Claudia di Cagliari, distrutta dall’endometriosi ma salvata dall’amore: “Quello di mio figlio e mio marito”

È una storia tanto triste quanto di speranza, quella di Claudia Aramu, 37enne di Sant’Elia: “Soffro di endometriosi dal 2012, ho dovuto lasciare il mio lavoro da parrucchiera per colpa dei continui dolori. Ho uno splendido figlio di 14 anni e un uomo che mi ama, ci sono donne che stanno peggio di me”

Ha dovuto dire addio al lavoro per il quale si è tanto preparata, “tecnico acconciatore”, cioè parrucchiera. “Mi sono specializzata, ma nel 2012 ho dovuto lasciare pian piano tutto per colpa dell’endometriosi.  Durante una visita ginecologica il medico mi ha dato la terribile notizia”. I dolori, purtroppo, erano già arrivati: “Ho fatto una risonanza magnetica urgente ed è stato accertato che una delle mie tube stava per scoppiare e le ovaie erano completamente piene di cisti. Ho dovuto iniziare una cura a base di pillola anticoncezionale per rallentare la malattia”, spiega Claudia Aramu, 37enne di Sant’Elia. “Sono separata e il mio secondo marito, dimostrandomi ancora di più quanto mi ama, mi ha detto sin dal primo istante che il fatto di non poter avere un figlio da me non rappresentava un problema”.  La Aramu ha già un figlio, “uno splendido quattordicenne”.
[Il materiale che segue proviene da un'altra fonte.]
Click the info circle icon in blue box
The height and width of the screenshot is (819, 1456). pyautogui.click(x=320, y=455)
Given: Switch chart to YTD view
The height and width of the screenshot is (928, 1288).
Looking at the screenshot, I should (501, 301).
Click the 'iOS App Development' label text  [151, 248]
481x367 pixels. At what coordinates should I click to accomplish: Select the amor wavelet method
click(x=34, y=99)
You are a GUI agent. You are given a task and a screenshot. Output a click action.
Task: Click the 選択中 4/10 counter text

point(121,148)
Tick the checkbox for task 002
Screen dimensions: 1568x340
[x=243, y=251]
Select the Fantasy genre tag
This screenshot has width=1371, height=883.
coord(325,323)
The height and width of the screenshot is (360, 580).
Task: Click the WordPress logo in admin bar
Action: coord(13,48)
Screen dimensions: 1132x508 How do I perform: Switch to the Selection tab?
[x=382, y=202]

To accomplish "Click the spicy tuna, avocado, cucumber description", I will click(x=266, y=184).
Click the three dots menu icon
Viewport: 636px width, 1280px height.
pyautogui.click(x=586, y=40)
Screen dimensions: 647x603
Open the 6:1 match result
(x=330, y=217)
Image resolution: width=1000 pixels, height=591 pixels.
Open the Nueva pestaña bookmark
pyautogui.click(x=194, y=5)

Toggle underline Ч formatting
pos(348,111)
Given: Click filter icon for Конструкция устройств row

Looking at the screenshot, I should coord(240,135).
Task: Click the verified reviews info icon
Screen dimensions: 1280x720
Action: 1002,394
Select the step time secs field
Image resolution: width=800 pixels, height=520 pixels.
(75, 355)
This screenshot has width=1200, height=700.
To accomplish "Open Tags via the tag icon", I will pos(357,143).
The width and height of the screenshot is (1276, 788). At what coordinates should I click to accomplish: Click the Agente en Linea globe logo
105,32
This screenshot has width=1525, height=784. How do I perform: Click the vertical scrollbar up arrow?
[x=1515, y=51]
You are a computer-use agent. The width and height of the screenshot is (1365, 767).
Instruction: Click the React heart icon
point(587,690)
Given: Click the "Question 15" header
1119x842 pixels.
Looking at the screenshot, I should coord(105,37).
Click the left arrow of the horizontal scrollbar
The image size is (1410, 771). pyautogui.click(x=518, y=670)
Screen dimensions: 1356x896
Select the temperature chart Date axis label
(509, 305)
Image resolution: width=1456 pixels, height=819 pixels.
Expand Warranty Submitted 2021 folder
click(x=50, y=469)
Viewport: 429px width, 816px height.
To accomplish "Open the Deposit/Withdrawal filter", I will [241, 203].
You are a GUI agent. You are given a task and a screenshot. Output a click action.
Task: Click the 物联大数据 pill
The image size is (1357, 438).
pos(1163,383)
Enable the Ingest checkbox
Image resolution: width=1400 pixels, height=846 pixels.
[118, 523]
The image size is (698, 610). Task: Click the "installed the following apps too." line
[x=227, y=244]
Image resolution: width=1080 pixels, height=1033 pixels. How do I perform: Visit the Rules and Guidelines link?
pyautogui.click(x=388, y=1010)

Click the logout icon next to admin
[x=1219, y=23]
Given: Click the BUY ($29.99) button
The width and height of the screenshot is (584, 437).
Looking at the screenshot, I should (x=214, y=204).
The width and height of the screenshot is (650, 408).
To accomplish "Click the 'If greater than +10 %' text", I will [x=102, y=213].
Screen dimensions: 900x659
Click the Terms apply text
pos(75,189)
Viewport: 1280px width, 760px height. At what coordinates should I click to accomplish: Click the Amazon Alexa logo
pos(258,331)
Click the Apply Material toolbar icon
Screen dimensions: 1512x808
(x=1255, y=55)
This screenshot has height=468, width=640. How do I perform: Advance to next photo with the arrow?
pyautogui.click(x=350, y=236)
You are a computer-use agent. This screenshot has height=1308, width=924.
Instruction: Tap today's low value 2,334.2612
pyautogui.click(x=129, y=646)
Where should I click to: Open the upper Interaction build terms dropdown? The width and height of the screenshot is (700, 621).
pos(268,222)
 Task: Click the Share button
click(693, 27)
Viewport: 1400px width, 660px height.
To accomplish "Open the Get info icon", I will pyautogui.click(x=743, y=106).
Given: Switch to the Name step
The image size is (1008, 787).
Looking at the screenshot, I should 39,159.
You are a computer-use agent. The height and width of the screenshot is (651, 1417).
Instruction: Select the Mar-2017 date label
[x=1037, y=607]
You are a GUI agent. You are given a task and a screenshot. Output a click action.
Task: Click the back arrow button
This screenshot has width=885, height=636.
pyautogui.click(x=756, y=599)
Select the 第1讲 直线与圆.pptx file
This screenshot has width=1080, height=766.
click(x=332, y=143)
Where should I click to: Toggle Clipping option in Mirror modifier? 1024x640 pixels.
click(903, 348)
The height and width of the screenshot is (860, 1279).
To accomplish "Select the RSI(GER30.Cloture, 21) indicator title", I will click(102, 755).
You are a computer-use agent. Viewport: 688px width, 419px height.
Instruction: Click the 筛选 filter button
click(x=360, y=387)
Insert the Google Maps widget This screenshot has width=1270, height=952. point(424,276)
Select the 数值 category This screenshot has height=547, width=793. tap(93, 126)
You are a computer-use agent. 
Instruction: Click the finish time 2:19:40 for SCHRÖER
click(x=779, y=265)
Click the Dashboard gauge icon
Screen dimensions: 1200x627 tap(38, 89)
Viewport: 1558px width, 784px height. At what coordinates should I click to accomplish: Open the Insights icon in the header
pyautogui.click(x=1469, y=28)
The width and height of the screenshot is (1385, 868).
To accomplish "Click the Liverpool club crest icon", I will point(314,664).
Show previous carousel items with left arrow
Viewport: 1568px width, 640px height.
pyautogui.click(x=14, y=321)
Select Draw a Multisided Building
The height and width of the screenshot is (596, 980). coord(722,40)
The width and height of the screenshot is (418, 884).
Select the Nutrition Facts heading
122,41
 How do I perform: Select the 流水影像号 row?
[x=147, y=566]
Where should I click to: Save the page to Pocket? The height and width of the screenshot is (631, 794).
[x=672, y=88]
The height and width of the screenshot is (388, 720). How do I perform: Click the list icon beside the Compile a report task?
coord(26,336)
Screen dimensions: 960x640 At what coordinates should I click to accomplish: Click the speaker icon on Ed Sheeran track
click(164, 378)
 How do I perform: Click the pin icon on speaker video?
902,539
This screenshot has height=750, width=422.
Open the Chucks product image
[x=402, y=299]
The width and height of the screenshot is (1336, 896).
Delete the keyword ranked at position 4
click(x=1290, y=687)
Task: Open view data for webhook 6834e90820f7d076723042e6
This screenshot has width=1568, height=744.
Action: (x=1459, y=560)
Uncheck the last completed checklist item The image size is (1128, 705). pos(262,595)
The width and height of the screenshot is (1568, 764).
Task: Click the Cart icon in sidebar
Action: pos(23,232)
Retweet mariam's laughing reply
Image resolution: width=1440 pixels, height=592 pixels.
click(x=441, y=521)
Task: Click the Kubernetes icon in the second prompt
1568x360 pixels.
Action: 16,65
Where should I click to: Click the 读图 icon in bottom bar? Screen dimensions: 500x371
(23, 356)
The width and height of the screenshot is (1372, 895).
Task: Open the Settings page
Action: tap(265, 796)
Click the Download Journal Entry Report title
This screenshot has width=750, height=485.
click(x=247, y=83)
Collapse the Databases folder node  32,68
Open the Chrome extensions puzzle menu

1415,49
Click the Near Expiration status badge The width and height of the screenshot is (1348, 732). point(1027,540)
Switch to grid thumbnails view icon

Il dilagare dell’endometriosi nel suo corpo l’ha portata anche a vivere situazioni al limite sul posto di lavoro: “Alcune clienti si lamentavano di me, dicevano che non sapevo fare il mio lavoro solo perché andavo molto lenta per cercare di contenere al massimo i dolori. Non posso stare in piedi per molte ore, so perfettamente di essere un’invalida non ancora totalmente riconosciuta dallo Stato. L’endometriosi è come un tumore, e oltre al dolore fisico c’è anche quello mentale”.